Tout sur ce Français que 'personne' ne connaît (II)

Publié le par Françoise

T.M. : Vous avez cité votre premier entraîneur, Céline Duvérée. D'autres entraîneurs ont-ils particulièrement compté dans votre parcours ?

G.S. : Tous les entraîneurs que j'ai eus ont été importants, Ce n'est pas facile d'en donner un plus que les autres, parce que l'on peut difficilement mesurer l'importance qu'ils ont eue. C'est sûr que Céline a certainement façonné en grande partie le jeu que j'ai aujourd'hui, car elle m'a entraîné pendant six ans à un âge où l'on travaille beaucoup la technique. J'ai eu la chance, dans mon parcours fédéral, de me sentir bien avec tous les entraîneurs que j'ai eu. Il y a eu Dominique Poey qui a été très important au Pôle France de Poitiers. Même si je n'y suis resté qu'un an, ça a été le premier à m'avoir fait confiance, à trouver que j'avais du potentiel. Il s'est battu pour me faire rentrer à l'INSEP alors que je n'avais pas forcément le niveau. Pareil pour Luigi Borfiga, ensuite. J'étais loin des meilleurs de ma catégorie, lui aussi a insisté pour qu'on me garde au sein des structures fédérales. Puis, à Roland Garros, avec Alois Beust, c'est là où j'ai le plus progressé. J'avais 19 ans, j'ai gagné en un an à peu près 1 000 places au classement ATP (2). Malheureusement, cela s'est arrêté parce qu'il est parti ensuite entraîner à l'INSEP. J'ai enchaîné pendant deux ans avec Jérôme Potier qui m'a emmené dans les 50. Et maintenant, avec Thierry Tulasne, cela continue de se passer super bien.

T.M. : Il s'est passé quelque chose d'étonnant avec Thierry puisqu'une semaine après avoir commencé votre collaboration, début 2007 (3), vous avez « claqué » votre premier tournoi. Avec le recul, c'était une coïncidence ou un déclic ?

G.S. : C'était une période où je jouais bien mais où je manquais énormément de confiance. Je sortais d'une période où je n'avais pas gagné beaucoup de matches. Il fallait changer quelque chose. Donc, quelque part, c'est à la fois grâce à Thierry et grâce à Jérôme Potier et Rodolphe Gilbert, mes deux entraîneurs précédents. Ce n'est pas Thierry qui, en une semaine, m'a appris à faire des coups que je ne savais pas faire. Par contre, il a su me mettre en confiance. Le reste, c'est la petite magie du changement!

T.M. Quelle relation avez-vous ensemble ?

G.S. Je ne suis pas un joueur très « chiant ». Je n'ai pas besoin de discuter des heures, je ne remets pas tout en question après chaque défaite.
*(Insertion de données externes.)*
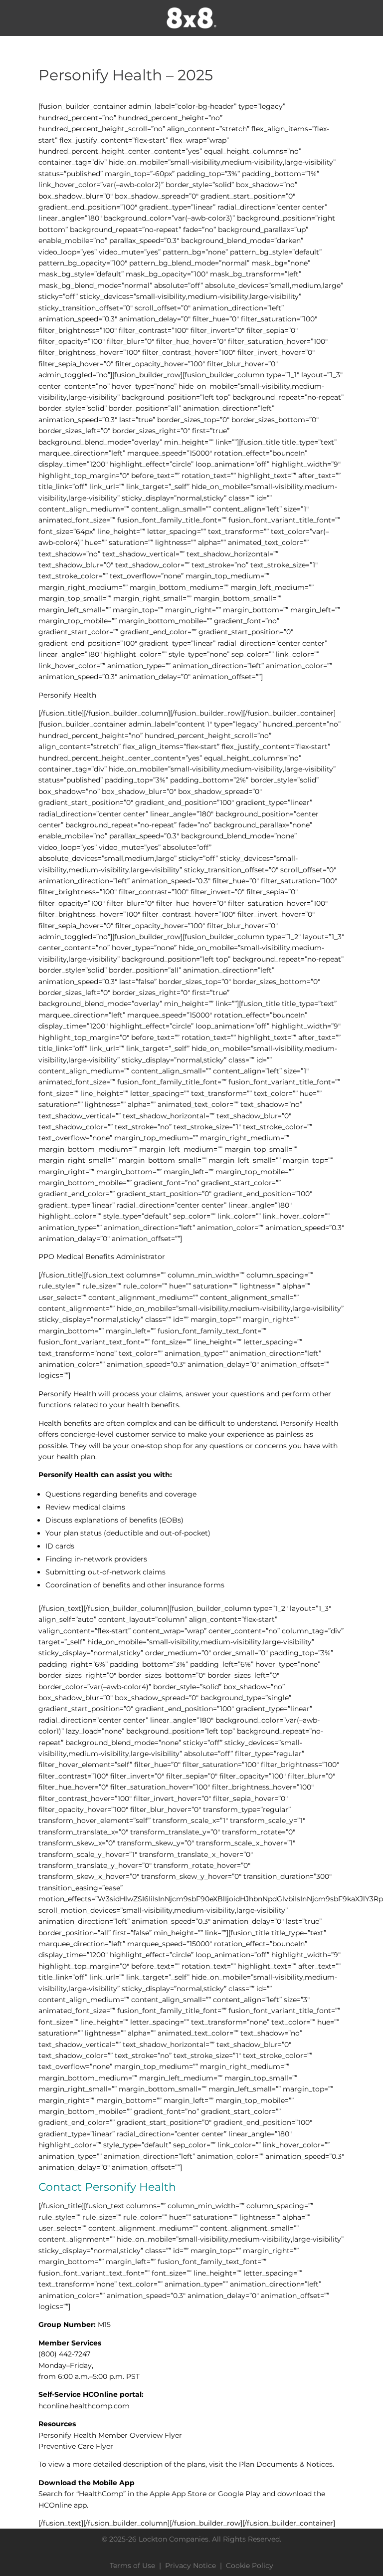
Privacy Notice (190, 2565)
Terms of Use (132, 2565)
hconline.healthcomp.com (84, 2405)
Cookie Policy (249, 2565)
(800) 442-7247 (64, 2353)
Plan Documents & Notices (286, 2464)
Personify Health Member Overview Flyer (110, 2435)
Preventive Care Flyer (75, 2446)
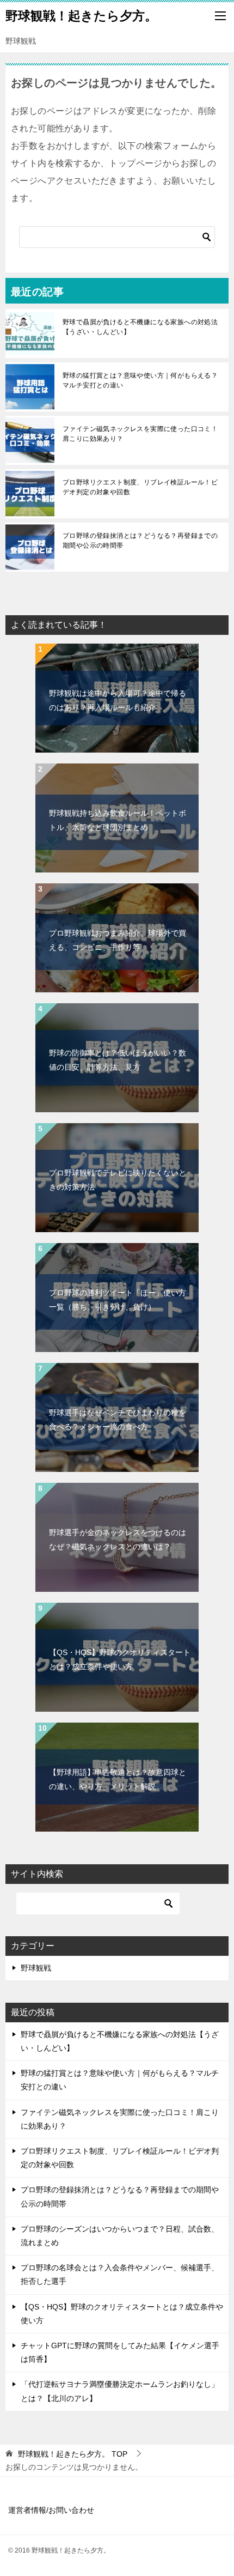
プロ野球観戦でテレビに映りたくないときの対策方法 (117, 1179)
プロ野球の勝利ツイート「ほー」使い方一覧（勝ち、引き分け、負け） (117, 1299)
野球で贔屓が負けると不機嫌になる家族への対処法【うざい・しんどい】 (140, 327)
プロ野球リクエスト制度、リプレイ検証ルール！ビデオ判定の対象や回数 (140, 487)
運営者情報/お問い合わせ (51, 2510)
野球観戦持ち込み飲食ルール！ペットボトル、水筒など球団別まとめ (117, 820)
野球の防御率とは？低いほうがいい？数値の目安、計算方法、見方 (117, 1059)
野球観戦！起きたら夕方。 (81, 16)
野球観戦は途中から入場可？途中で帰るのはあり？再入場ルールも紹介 (117, 700)
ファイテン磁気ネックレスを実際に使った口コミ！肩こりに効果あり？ (140, 434)
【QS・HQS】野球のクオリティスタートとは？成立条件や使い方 (119, 1659)
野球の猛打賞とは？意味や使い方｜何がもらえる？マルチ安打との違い (140, 380)
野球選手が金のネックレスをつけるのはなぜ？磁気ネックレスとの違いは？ (117, 1539)
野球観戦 (36, 1967)
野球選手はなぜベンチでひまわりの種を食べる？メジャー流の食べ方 (117, 1419)
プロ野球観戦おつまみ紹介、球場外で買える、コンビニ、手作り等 (117, 940)
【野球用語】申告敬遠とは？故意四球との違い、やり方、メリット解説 (117, 1779)
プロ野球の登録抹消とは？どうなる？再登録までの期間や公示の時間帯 (140, 540)
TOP (72, 2454)
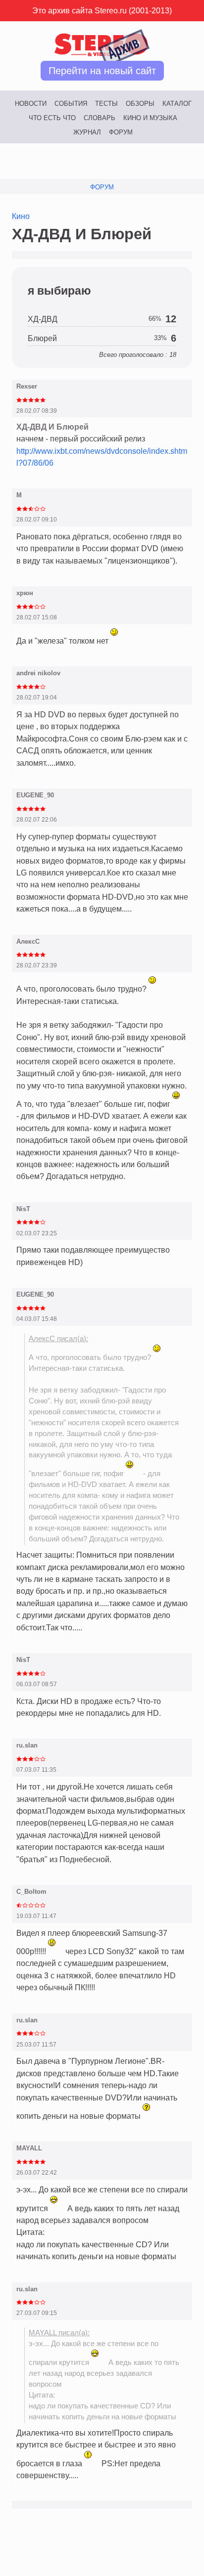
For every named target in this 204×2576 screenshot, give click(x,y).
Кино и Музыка (150, 118)
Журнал (87, 132)
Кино (21, 216)
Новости (31, 103)
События (70, 103)
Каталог (177, 103)
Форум (121, 132)
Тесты (106, 103)
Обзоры (140, 103)
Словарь (99, 118)
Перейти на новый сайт (102, 70)
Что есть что (52, 118)
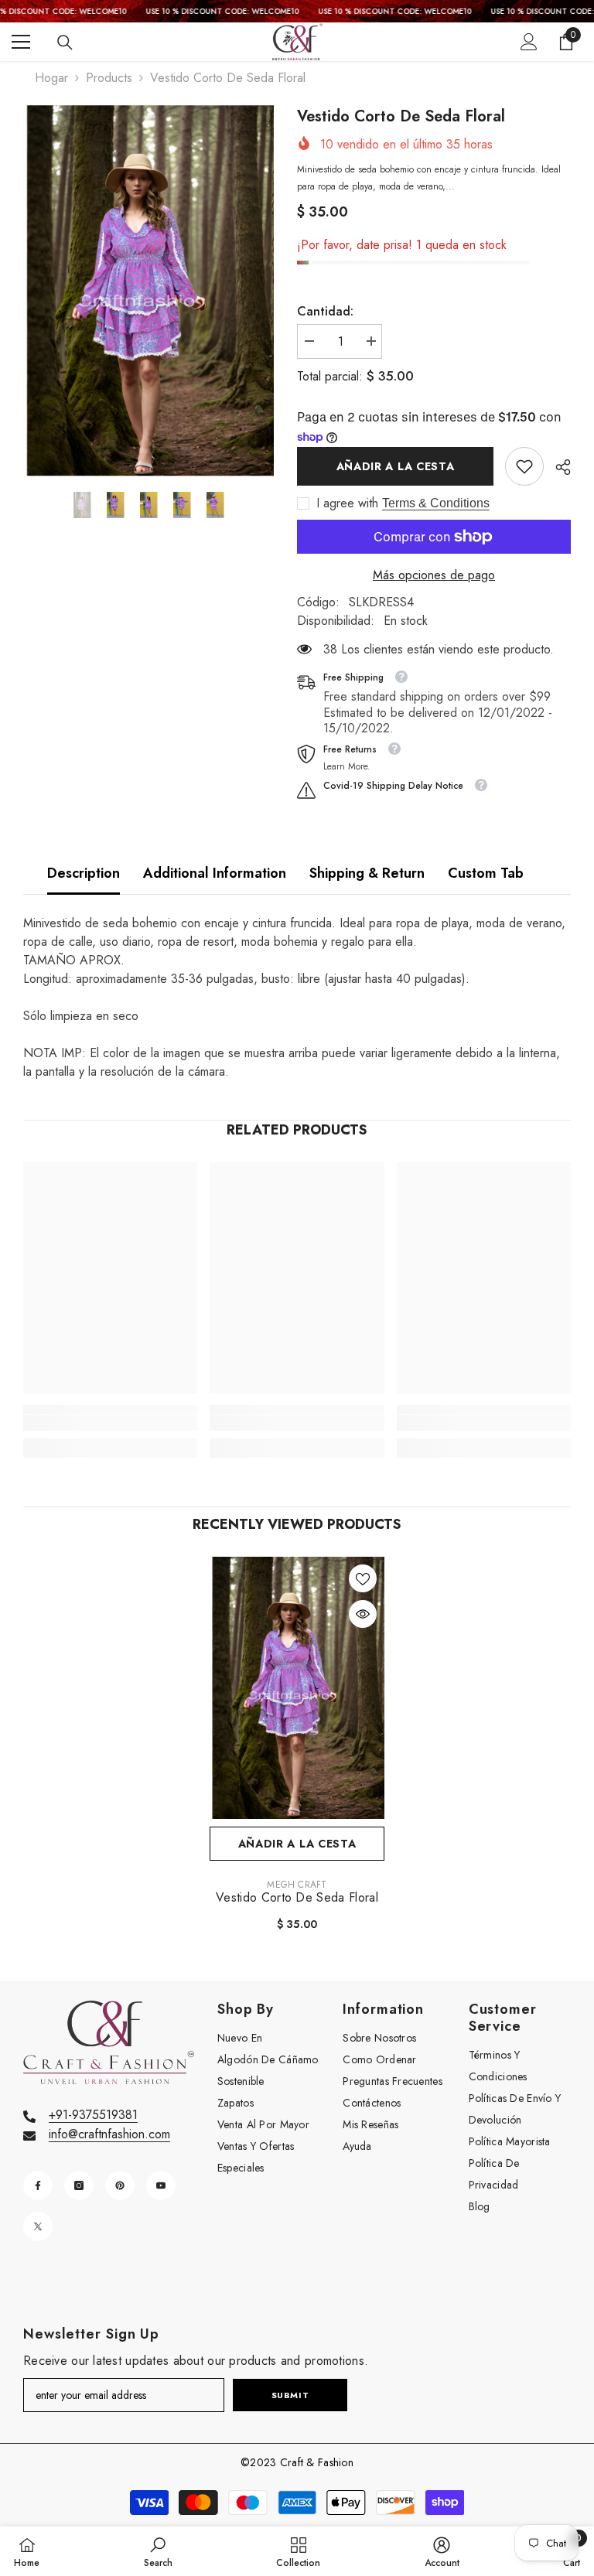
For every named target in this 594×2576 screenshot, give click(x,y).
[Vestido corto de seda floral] (297, 1688)
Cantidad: (325, 311)
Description (83, 873)
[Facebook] (38, 2185)
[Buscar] (65, 42)
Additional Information (214, 873)
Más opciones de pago (434, 575)
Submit (290, 2395)
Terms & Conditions (436, 503)
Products (109, 78)
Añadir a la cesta (395, 466)
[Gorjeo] (38, 2226)
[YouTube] (161, 2185)
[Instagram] (79, 2185)
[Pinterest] (120, 2185)
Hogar (51, 78)
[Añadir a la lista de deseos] (363, 1578)
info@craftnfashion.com (109, 2134)
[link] (524, 466)
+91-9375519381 (93, 2115)
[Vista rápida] (363, 1614)
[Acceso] (529, 41)
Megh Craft (296, 1885)
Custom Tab (486, 873)
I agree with (347, 503)
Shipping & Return (367, 873)
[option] (148, 290)
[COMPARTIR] (557, 467)
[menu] (21, 41)
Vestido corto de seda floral (297, 1898)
Lui arrive justement à sentir quand j'ai envie de parler ou quand j'ai besoin d'être seul. En ce sens, on a un très bon feeling. Il a une vraie capacité à me mettre en confiance, c'est d'ailleurs pour ça que j'avais demandé de venir m'entraîner avec lui ou plutôt de revenir, puisqu'il s'était déjà occupé un peu de moi aux côtés de Jérôme Potier. Il a un discours très positif et je sentais que cela pouvait me faire du bien. C'est ce qui m'avait paru important au moment où j'avais décidé de me séparer de Jérôme, qui m'avait énormément apporté sur le plan du jeu mais avec lequel c'était plus dur dans le relationnel. Du coup, j'avais l'impression de jouer très bien mais de ne pas toujours arriver en tournoi dans les bonnes conditions.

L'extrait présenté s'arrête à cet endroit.